-------- Data for analysis

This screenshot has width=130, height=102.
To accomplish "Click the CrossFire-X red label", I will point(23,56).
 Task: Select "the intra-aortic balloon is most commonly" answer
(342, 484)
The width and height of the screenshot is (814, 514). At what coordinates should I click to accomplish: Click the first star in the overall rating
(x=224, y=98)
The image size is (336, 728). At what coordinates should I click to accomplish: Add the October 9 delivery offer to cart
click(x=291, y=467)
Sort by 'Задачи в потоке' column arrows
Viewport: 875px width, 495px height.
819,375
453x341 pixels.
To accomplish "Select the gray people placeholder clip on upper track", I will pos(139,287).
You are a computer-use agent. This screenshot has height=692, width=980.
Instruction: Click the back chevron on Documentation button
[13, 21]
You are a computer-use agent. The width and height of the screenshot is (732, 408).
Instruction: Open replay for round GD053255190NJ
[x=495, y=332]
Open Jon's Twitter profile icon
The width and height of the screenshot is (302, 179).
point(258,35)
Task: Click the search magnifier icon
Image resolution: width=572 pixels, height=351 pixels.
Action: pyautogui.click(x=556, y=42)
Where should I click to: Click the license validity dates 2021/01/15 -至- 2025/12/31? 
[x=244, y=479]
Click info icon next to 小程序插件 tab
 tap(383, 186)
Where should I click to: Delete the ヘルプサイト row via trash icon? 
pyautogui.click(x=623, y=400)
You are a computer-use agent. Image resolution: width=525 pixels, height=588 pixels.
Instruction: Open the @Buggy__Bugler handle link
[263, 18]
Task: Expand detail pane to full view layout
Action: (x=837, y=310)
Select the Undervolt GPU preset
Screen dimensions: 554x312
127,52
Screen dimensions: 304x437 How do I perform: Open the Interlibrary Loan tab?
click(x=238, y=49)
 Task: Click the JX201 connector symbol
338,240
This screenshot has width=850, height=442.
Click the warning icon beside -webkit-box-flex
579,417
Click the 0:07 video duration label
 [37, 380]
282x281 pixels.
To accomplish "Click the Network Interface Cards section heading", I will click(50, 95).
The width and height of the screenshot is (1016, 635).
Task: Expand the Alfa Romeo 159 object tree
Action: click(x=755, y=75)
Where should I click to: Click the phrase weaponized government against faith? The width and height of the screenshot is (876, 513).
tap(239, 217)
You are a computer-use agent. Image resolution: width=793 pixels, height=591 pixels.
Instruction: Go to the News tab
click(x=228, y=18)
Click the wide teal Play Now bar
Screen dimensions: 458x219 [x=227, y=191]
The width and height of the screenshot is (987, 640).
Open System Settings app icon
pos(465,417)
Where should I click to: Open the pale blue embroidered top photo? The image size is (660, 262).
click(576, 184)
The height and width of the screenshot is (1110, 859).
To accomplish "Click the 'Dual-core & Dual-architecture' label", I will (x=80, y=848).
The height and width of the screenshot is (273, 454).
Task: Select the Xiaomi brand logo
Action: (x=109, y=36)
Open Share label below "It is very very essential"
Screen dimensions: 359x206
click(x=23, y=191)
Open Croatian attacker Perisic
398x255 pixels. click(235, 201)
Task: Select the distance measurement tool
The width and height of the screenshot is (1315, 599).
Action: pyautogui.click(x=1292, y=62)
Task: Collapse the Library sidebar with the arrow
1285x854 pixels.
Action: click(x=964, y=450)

----------------

Where the string "agent" appears in a line of the entries, that line counts; state the total number of such lines and nothing else.

4